Then leave justice to the State, else when discussing justice as a Christian be sure to remember the dispensation you are under.
1. "Dispensation" talk is almost meaningless to me.
2. You've misunderstood my point. This is perhaps my fault. My point when I say: "I'll leave mercy, etc. to the theologians,"
is this: the State is not a giant church. The body politic, i.e., the political society is not a congregation of church-goers.
It very well might be the case that the citizens of a given country are religious, and their conduct is religiously inspired, but the operations of the State are not in and of themselves religious acts. They are political, secular acts.
The State simply does not, cannot and should not concern itself with these other-worldly religious questions. It does, can only and should only concern itself with matters of justice in this world "here below," so to speak.
Thus, if you insist on talking about religious matters, I'll simply have to wave them off and say: "I'm sorry, but I'm talking about politics, not theology."
If you ever think to commit adultery, the moment you think it, before you even act on the thought, you will be dead in sin. The wages of any sin is spiritual death. Do you need a government to stop you from committing adultery when God's punishment is instant and more severe? Hopefully you don't think eternal death is a lighter punishment than execution or a beating.
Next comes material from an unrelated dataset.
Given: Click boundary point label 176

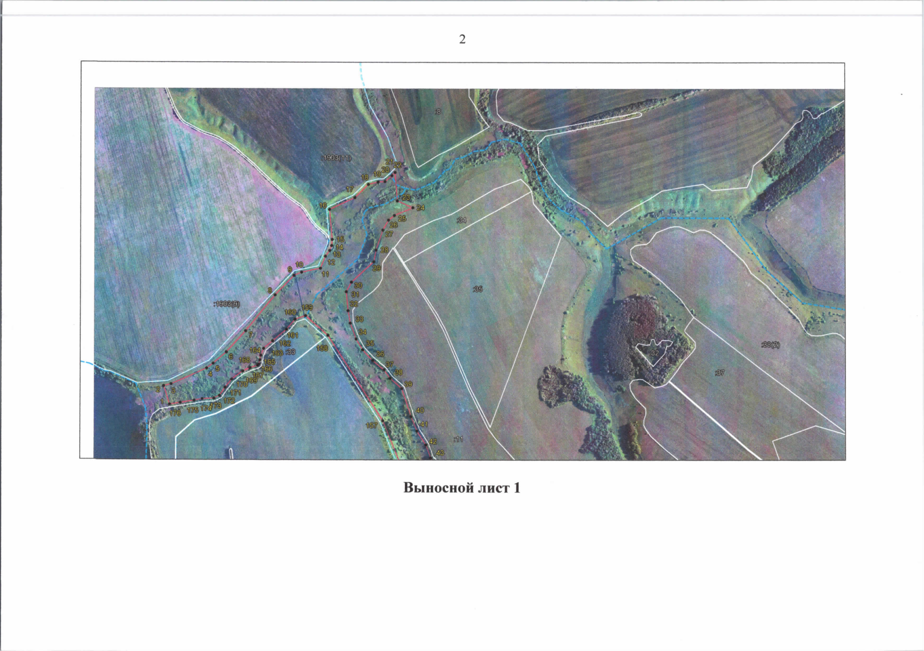Looking at the screenshot, I should 175,413.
Again, these considerations, whether true or not, are irrelevant to the question of how the State should operate, what laws would be just, etc.
At any rate, you have denied one of my premises: "When dealing with a crime, if the more severe is permissible, then the less severe is permissible." You deny that Moses could have prescribed a less severe penalty than death by stoning for adultery.
Anything else, you say, would have been unjust. And yet you insist that it's perfectly just for other societies not only not to punish adulterers in the same way, but to impose no penalty at all ("no penalty" being much, much less severe than "death by stoning")?
But you must understand if I find this utterly incoherent.